Mon, Oct 09, 2006 - Page 8 News List

Police need the public's support to be neutral

By Sandy Yeh 葉毓蘭

On Sept. 19, a woman dressed in red clothing left the area where demonstrators for and against President Chen Shui-bian (陳水扁) were gathered in Tainan. When pro-Chen demonstrators saw she was driving a red car, they became enraged and attacked the vehicle.

Since police at the scene did not protect the woman in a timely fashion, they came in for some criticism. Their inaction was an insult to civil authority, and they had greatly undermined their own authority. Their failure to help someone in need not only failed public expectations but also violated their duties.

On April 10 last year, two policemen were attacked in Sijhih (汐止), Taipei County and their weapons stolen. Hung Chung-nan (洪重男) was killed, while his partner, Chang Ta-hao (張大皞), was saved thanks to the efforts of doctors. Hung's uniform soaked in blood was as red as the "reds" on Ketagalan Boulevard. The color is shocking -- like a punch in the chest.

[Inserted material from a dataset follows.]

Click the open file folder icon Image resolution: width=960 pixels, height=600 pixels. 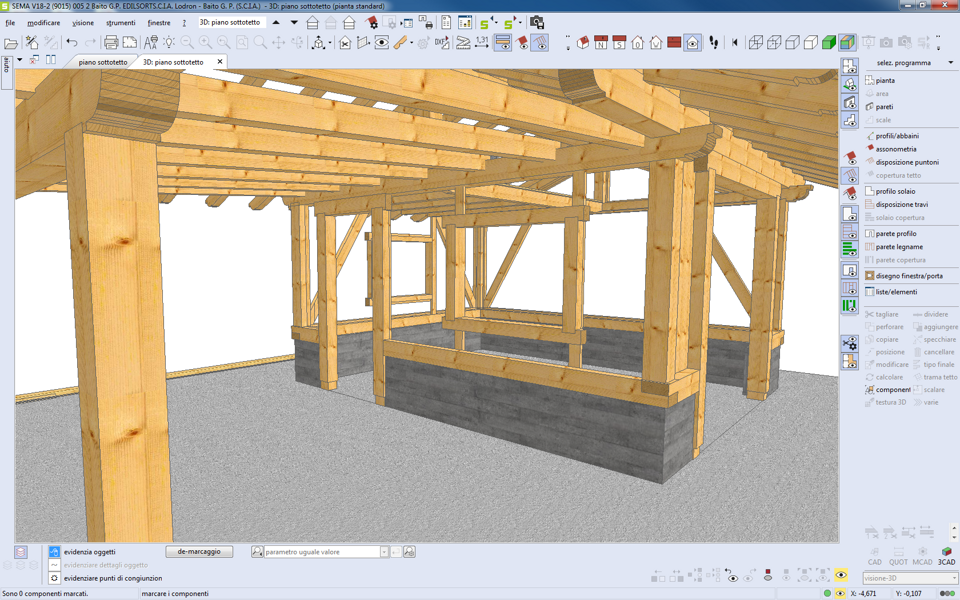[x=11, y=43]

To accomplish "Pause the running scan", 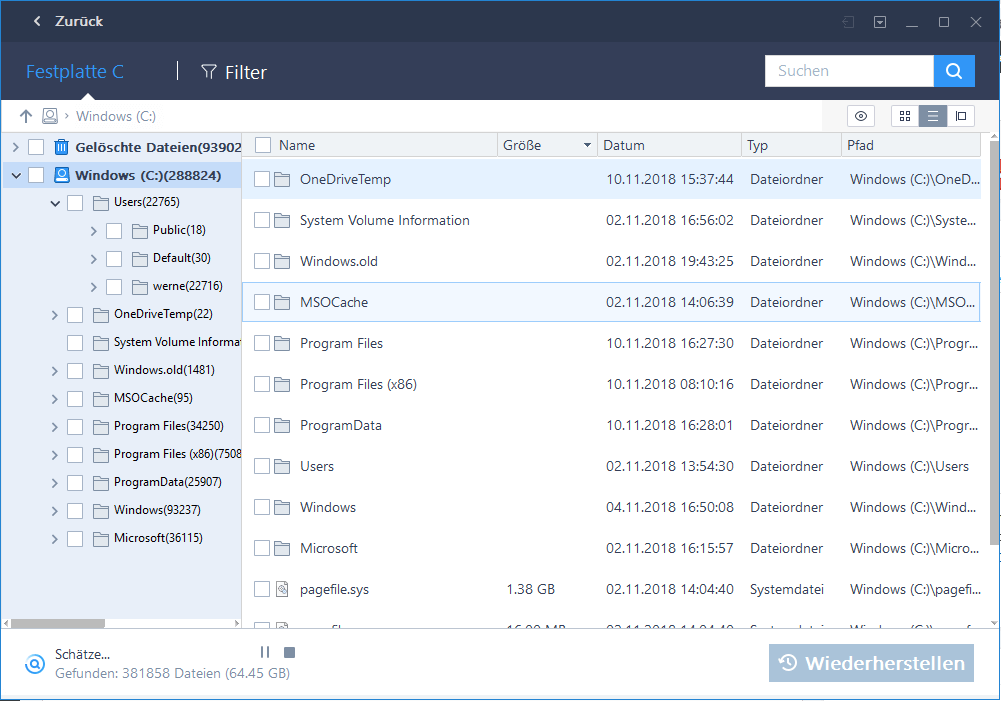I will pyautogui.click(x=265, y=653).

A few days after the attack, police released video footage of the crime captured by street cameras. Sadly, residents and drivers had tried to avoid or ignore the incident as it played out by pretending they did not see it. If a boy had not yelled that "police are being attacked," Chang could also have died.

Many believe that public order is degenerating, but only some are taking the time to study the problem. After Hung was killed, then National Police Agency (NPA) director-general Shieh Ing-dan (謝銀黨) told a story familiar to most police.

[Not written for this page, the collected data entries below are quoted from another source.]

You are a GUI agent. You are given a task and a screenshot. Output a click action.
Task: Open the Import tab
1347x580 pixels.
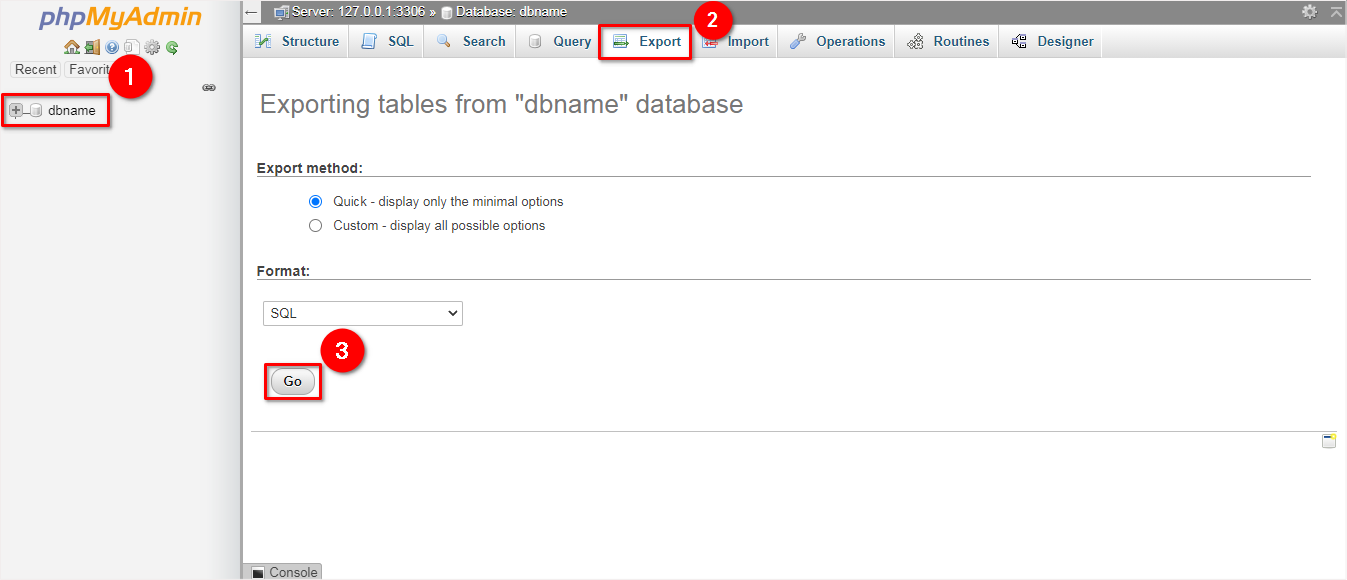click(735, 41)
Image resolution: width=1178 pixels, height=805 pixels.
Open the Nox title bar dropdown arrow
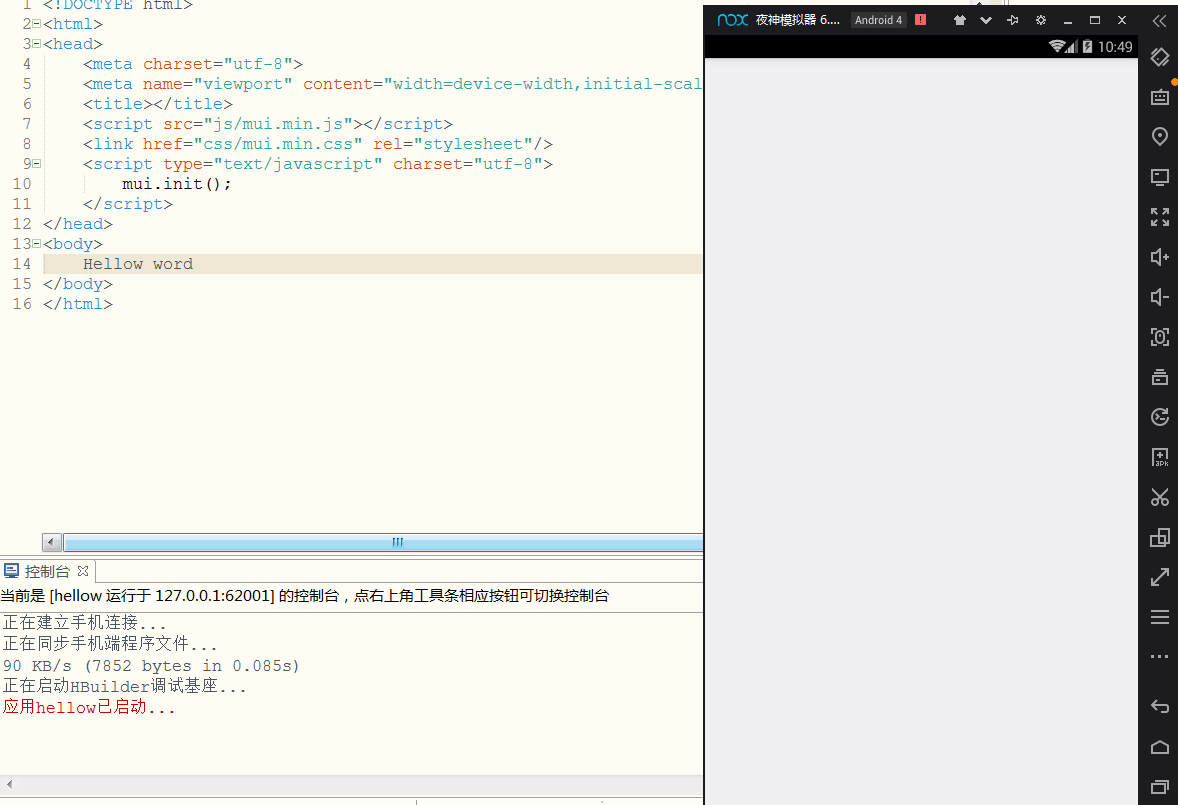point(986,20)
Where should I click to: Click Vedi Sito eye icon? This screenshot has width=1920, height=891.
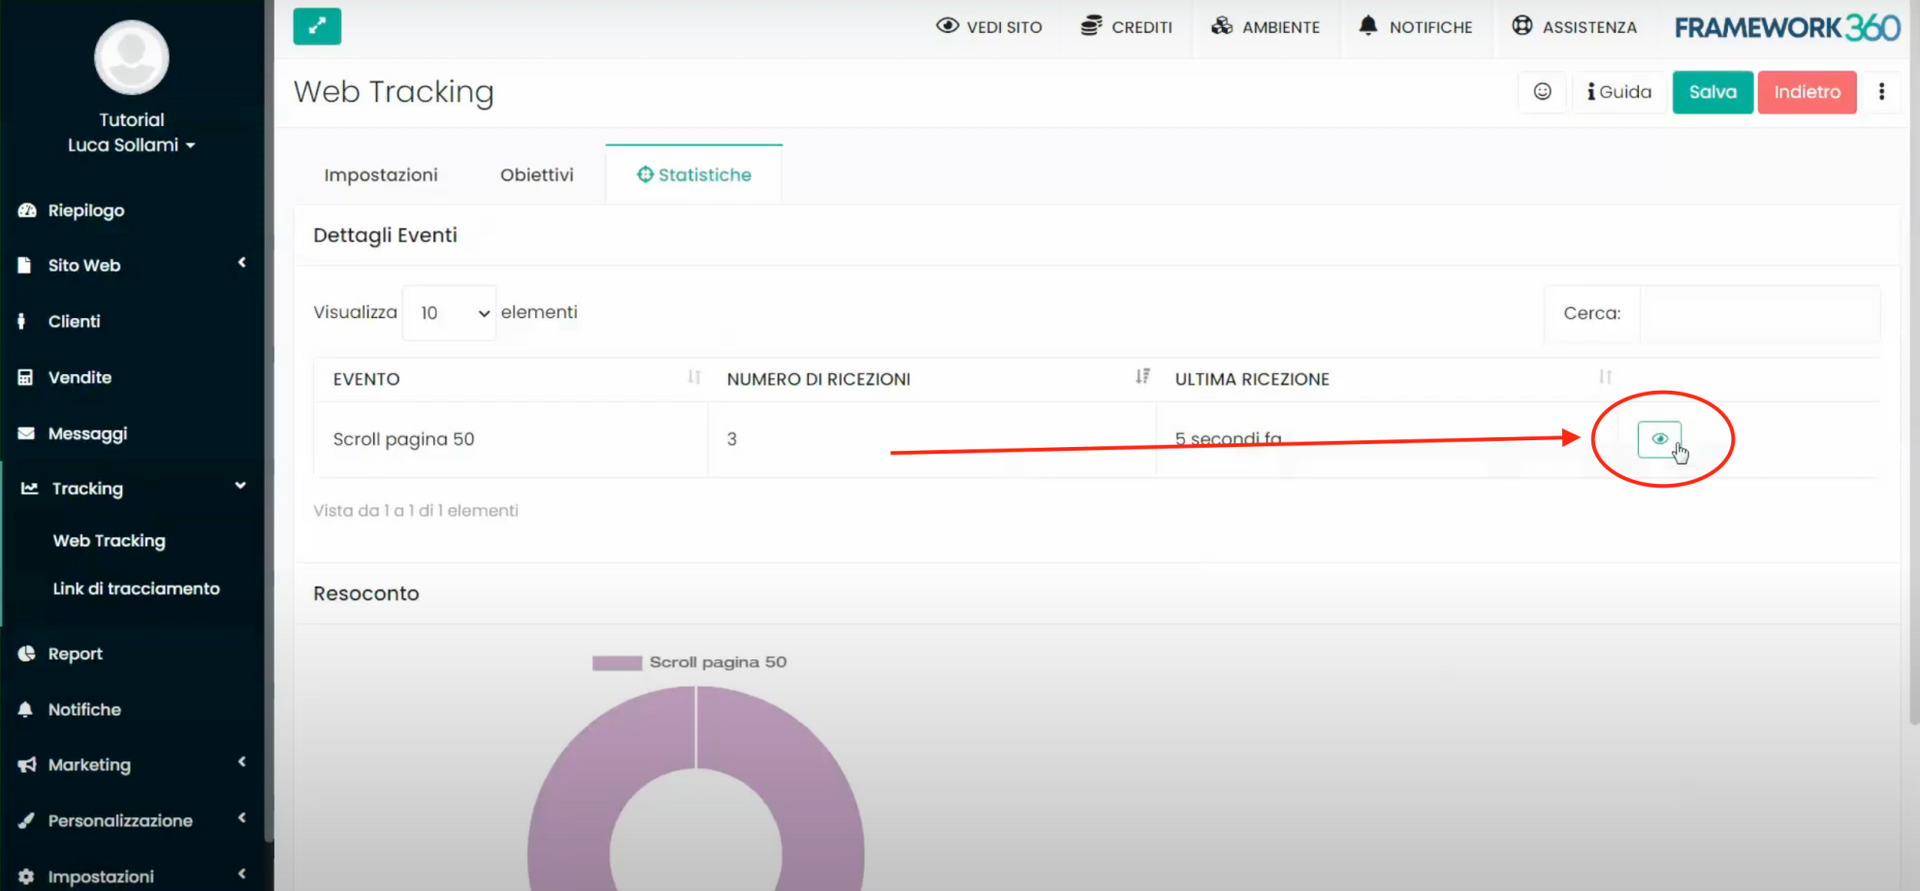pyautogui.click(x=947, y=26)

In the UK, a man was about to kill a police officer when a woman came forward and placed herself between them and pleaded with the man not to kill the officer.

The story is not surprising for the UK, which is the home of modern policing. The British police have always been seen as public protectors, and generate respect and admiration because of it. People in the UK call policemen "bobbies," deriving from the nickname of Sir Robert Peel, the father of the modern police force. Since mutual trust between police and the public is high, the former are seldom armed.

Sadly, this is not something that could happen in Taiwan. When the attack against Hung and Chang occurred in a crowded suburban area of greater Taipei, none of those in the footage stood up to protect the officers, even though they were helpless without their support.

The confrontation between the pan-blue and pan-green camps is increasing in tandem with the confrontation between pro and anti-Chen forces. At this time of uncertainty, the role of the police as the backbone of stability and impartial enforcement is particularly important. Themis, the goddess of justice, holds a sword in one hand and scales in the other when she judges a person. Police must adopt a similar detachment.

For a long time, police in this country have been constrained by politics and have not been able to do their duty.

Now there is a nationwide tour of red-clad protesters, and applications for assembly and parades have been more or less determined by the political affiliation of local government heads.

In this environment, it is extremely difficult for police to make impartial and professional decisions. After the attack on the red car last month, NPA Director-General Hou Yu-ih (侯友宜) severely punished local police chiefs for poor performance, temporarily bolstering the professionalism of the police force. Meanwhile, he told police to strictly enforce the law regardless of politics and strive to act impartially.